Da die bodennahe Ausbringungstechnik die wesentliche Maßnahme zur Reduktion der Ammoniakemissionen und letztlich zur Minderung der Stickstoffüberschüsse ist, sind die Unteren Landwirtschaftsbehörden angehalten, die Entscheidungen gemeinsam mit den Umweltbehörden sorgsam abzuwägen. Um die regionaltypische Gegebenheiten und Ziele des Umweltschutzes zu berücksichtigen, können die Ausnahmegenehmigungen zum Beispiel mit folgenden zusätzlichen Auflagen versehen werden:

  • keine Aufnahme von zusätzlichen flüssigen Wirtschaftsdüngern
  • Begrenzung der Ausbringungsmenge
  • erweiterte Gewässerabstände
  • standortspezifische Ausbringungsverbote oder Abstandsregelungen beispielsweise zu schützenswerten natürlichen Lebensräumen.

Bei Verzicht auf  Ausnahmen von bodennaher Ausbringungstechnik sollte generell verdünnte Gülle mit weniger als fünf Prozent Trockensubstanz mit vermindertem Druck, großtropfig sowie mit geeigneter herkömmlicher Gülletechnik ausgebracht werden.

Die dargestellten Eckpunkte für die möglichen Ausnahmen wurden überwiegend von einer Arbeitsgruppe unter Beteiligung des Berufsstandes entwickelt.
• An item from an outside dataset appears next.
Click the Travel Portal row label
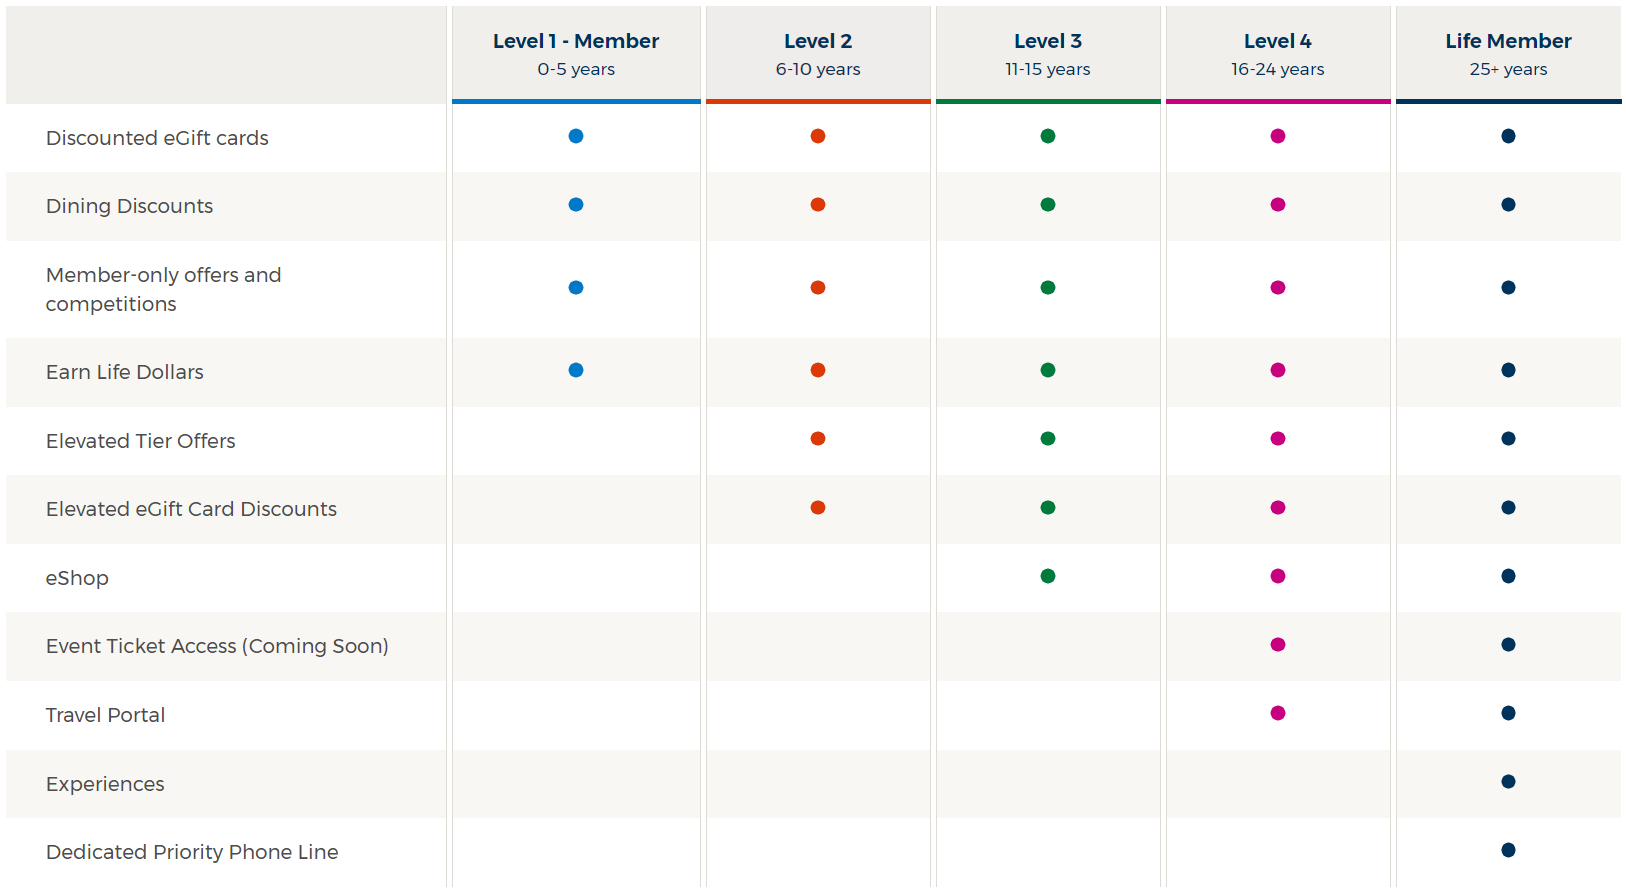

Aufgrund der gesammelten Erfahrungen und den Berichten der Unteren Landwirtschaftsbehörden wird die künftige Vorgehensweise unter Berücksichtigung der Belange der Landwirtschaft und der Umwelt und gegebenfalls aktuellen rechtlichen Vorgaben angepasst und weiterentwickelt.